Но совершенно антинаучна расхожая байка о том, как Ленин и большевики устроили революцию! Политические партии в России начала ХХ века ни на что реально не влияли, были «кружками по интересам». И большевики – не исключение. Бердяев писал, что в России было лишь две силы – кондовое самодержавие и такой же народ. Сам Ленин признавал, что он совершил переворот на волне революции, а мифологему о революции Великой Октябрьской (по аналогии с Великой Французской), говорят, выдумал позднее Троцкий. Русская революция была широчайшим движением огромных масс, и никакие большевики, даже во главе с гениальным (нравится это кому или нет!) Лениным, «организовать» такой катаклизм не могли. Весьма забавны также научно-обывательские «открытия» о том, что Ленин у немцев «взял денег на революцию». Ленин этого особо и не скрывал! Правда, в данном случае не немцы использовали Ленина, а Ленин – немцев…

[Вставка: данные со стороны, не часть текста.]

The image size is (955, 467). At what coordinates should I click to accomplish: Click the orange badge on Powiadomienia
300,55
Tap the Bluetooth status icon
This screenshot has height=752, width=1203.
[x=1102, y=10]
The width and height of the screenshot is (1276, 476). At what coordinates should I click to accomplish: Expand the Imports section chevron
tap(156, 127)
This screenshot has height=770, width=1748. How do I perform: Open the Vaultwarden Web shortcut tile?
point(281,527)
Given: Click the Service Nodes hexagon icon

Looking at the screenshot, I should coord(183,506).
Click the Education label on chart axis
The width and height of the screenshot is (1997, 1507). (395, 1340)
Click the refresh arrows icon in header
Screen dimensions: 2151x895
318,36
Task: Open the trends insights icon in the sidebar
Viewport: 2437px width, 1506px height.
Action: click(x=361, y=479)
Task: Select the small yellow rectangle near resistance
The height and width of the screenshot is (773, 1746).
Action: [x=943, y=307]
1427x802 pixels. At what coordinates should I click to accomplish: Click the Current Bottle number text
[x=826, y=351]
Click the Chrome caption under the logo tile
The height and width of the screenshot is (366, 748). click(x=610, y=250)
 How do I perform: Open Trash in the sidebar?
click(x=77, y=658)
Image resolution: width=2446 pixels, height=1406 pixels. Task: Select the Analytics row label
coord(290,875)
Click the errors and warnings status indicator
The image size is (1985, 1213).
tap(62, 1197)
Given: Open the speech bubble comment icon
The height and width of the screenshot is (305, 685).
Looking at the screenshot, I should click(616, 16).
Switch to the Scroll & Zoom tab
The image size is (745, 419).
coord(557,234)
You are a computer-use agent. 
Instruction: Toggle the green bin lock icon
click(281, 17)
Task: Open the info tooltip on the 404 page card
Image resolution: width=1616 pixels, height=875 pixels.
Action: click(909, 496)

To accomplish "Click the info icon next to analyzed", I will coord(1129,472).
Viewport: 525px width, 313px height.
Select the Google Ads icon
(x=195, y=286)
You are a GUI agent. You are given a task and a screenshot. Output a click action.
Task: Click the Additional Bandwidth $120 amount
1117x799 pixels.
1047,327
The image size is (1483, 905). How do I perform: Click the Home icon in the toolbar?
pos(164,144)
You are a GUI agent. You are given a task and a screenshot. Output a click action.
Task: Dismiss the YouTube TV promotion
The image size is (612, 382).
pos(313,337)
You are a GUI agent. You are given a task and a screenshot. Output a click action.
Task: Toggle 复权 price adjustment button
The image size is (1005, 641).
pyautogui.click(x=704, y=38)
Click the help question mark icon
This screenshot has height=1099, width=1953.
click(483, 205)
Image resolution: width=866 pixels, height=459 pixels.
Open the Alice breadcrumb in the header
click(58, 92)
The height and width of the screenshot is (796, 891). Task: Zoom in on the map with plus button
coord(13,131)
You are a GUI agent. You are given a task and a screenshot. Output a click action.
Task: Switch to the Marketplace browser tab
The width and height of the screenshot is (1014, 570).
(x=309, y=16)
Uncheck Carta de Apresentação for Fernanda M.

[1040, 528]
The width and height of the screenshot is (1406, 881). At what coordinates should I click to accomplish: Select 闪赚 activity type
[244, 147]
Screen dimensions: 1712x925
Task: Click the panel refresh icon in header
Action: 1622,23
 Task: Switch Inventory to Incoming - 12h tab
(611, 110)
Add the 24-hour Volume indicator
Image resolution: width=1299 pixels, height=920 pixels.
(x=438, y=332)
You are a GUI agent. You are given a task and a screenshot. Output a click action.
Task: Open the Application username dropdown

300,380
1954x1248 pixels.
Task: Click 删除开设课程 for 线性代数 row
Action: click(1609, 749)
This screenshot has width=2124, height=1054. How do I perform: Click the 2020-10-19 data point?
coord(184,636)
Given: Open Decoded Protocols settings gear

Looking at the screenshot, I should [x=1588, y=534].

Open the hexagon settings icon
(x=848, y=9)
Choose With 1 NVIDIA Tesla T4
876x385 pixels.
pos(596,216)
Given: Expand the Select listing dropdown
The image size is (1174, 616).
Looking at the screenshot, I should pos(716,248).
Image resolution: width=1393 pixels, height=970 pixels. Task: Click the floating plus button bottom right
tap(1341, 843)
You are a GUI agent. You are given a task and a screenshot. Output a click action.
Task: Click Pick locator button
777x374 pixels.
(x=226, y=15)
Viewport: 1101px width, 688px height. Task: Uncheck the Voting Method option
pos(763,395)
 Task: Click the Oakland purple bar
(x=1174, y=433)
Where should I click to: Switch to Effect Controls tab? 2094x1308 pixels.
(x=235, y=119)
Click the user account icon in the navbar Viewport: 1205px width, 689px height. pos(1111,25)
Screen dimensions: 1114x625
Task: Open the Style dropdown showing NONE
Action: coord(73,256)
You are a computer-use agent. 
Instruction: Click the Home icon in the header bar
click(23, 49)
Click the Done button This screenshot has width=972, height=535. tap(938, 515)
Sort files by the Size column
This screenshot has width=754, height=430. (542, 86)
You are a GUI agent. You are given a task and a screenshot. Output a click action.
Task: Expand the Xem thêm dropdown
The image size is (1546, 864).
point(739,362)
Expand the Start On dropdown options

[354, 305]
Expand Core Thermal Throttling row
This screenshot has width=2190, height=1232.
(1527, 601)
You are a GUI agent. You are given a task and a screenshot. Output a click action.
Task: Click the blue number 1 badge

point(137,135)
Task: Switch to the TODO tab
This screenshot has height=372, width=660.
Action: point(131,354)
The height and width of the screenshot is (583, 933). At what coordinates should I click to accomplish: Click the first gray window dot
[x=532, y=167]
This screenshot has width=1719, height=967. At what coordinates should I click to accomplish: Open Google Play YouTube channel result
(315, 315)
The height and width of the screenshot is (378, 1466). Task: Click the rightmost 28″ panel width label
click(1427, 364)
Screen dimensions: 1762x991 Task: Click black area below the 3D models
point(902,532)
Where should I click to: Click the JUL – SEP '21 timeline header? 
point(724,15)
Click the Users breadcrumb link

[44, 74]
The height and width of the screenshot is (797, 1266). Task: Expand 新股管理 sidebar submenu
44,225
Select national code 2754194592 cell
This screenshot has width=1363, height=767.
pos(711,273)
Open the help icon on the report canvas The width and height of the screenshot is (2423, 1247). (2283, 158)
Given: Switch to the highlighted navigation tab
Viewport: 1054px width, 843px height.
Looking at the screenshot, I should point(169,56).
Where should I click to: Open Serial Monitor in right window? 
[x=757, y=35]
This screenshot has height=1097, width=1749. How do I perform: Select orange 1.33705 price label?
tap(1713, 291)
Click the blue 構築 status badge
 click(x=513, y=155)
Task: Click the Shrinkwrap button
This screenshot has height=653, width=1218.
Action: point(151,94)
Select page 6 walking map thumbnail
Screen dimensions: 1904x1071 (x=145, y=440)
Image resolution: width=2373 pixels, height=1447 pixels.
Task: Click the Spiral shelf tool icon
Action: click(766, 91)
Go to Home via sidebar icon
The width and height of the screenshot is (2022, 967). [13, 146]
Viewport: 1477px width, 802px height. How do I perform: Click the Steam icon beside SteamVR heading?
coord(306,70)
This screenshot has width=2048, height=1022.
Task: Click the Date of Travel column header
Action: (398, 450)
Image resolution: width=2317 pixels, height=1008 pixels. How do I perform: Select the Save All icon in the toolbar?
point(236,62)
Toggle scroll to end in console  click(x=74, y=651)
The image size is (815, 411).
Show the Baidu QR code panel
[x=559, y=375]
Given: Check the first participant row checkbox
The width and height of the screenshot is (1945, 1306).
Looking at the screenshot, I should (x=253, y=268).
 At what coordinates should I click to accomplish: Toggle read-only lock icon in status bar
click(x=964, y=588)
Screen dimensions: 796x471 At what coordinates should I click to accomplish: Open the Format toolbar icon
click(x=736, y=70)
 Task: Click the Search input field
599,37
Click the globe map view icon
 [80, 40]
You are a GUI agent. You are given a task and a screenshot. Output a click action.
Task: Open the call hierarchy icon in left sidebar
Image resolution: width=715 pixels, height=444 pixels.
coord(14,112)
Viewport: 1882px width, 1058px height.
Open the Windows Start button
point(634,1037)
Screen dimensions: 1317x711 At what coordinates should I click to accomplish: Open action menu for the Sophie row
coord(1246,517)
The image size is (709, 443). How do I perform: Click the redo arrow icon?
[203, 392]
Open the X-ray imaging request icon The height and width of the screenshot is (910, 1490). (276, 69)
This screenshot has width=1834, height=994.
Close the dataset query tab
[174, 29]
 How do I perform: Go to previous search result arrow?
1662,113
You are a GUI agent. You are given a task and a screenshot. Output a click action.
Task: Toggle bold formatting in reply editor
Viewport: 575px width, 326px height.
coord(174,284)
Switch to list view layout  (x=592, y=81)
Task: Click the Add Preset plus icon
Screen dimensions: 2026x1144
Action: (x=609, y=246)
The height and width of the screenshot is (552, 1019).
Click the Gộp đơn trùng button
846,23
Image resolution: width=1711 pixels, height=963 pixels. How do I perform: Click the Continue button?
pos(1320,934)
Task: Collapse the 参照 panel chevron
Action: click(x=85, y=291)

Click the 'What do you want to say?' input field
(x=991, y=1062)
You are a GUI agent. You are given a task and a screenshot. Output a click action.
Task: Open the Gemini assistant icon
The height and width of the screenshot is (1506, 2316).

Хорошим аргументом является революция 1905 года и её апофеоз – Декабрьское вооружённое восстание. Причинами революции были провальная русско-японская война, январский расстрел рабочих, а главное – накопившиеся огромные социоэкономические противоречия, а также диалектически связанный с социоэкономикой огромный деструктивный потенциал, накопленный в массовой психике. Большевики к революции никакого отношения не имели, скорее, они её «проспали», как и все остальные интеллигенты. Именно революция 1905 года породила всемирно известные слова «советы», «советский», «совдеп», причём абсолютно без участия большевиков, которые в 1905 году были так же «далеки от народа», как и декабристы в 1825 году. Советы были «революционным творчеством масс», институцией т. н. «гражданского общества», о котором теперь так модно говорить. Советы были созданы революционными массами путём делегирования властных полномочий выдвинутым массой депутатам. Большей демократии не бывает! Революционные интеллигенты поначалу к советам отношения не имели. Но они стремились «оседлать» советы, что большевики и сделали после Октября, осознавая, что советам массы верят, ибо они есть «архетип».
Дальнейший ход Русской революции и динамики советского государства вплоть до развала СССР требует отдельных серьезных исследований. Но без них рассказ о генеалогии русской революционности как одной из важнейших причин краха коммунистической идеи был бы неполным. Поэтому очень кратко, тезисно набросаем основные сюжетные линии, к которым вернемся более обстоятельно в дальнейших публикациях.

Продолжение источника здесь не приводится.